Extrait de page:
Vous êtes encore là ? Allez, courage la course approche !

Le repas du soir nous rassemble à nouveau. Autour de cette cuisine Italienne tellement bien faite pour les sportifs, on agrémente la discussion de nos histoires de vie, de nos parcours. Le buffet de crudité est visité pour la bonne conscience, en complément alimentaire des pâtes et des viandes sans sauce malgré tout. Le vin rouge faisant, les contes et légendes du ski de fond et du ski alpin se mélangent. Jusqu’à pas trop tard sont évoqués les faits de gloire mais surtout les casseroles et les plantages, capables de nous faire rire aux éclats aujourd’hui. On termine les bouteilles, pile avec le tiramisu. En chambre, plongé dans nos bouquins respectifs, (Les misérables de Victor Hugo en version originale pour lui, un roi sans divertissement de Giono pour moi) on complète les phrases débutées à table et puis le sommeil.

Problème à résoudre:
Recopiez fidèlement le passage de l'extrait de page ci-dessus qui commence par « Vous êtes encore » et se termine par « puis le sommeil. ».

Données fournies:
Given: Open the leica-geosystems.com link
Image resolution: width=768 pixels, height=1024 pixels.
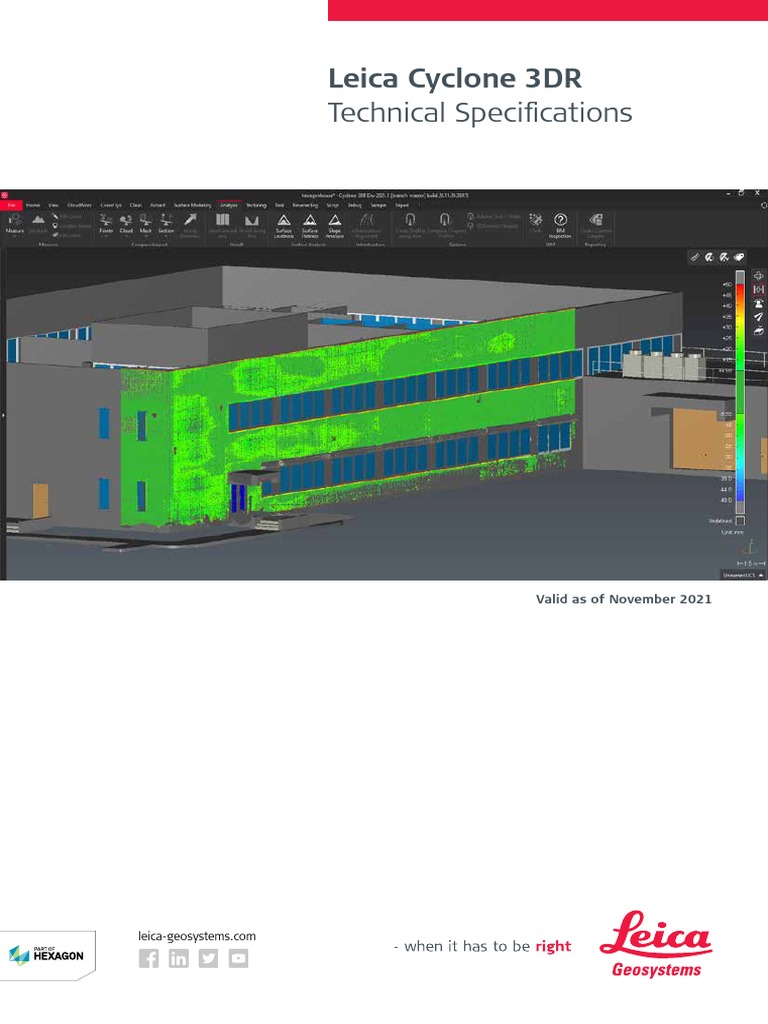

Réponse attendue:
Vous êtes encore là ? Allez, courage la course approche !

Le repas du soir nous rassemble à nouveau. Autour de cette cuisine Italienne tellement bien faite pour les sportifs, on agrémente la discussion de nos histoires de vie, de nos parcours. Le buffet de crudité est visité pour la bonne conscience, en complément alimentaire des pâtes et des viandes sans sauce malgré tout. Le vin rouge faisant, les contes et légendes du ski de fond et du ski alpin se mélangent. Jusqu’à pas trop tard sont évoqués les faits de gloire mais surtout les casseroles et les plantages, capables de nous faire rire aux éclats aujourd’hui. On termine les bouteilles, pile avec le tiramisu. En chambre, plongé dans nos bouquins respectifs, (Les misérables de Victor Hugo en version originale pour lui, un roi sans divertissement de Giono pour moi) on complète les phrases débutées à table et puis le sommeil.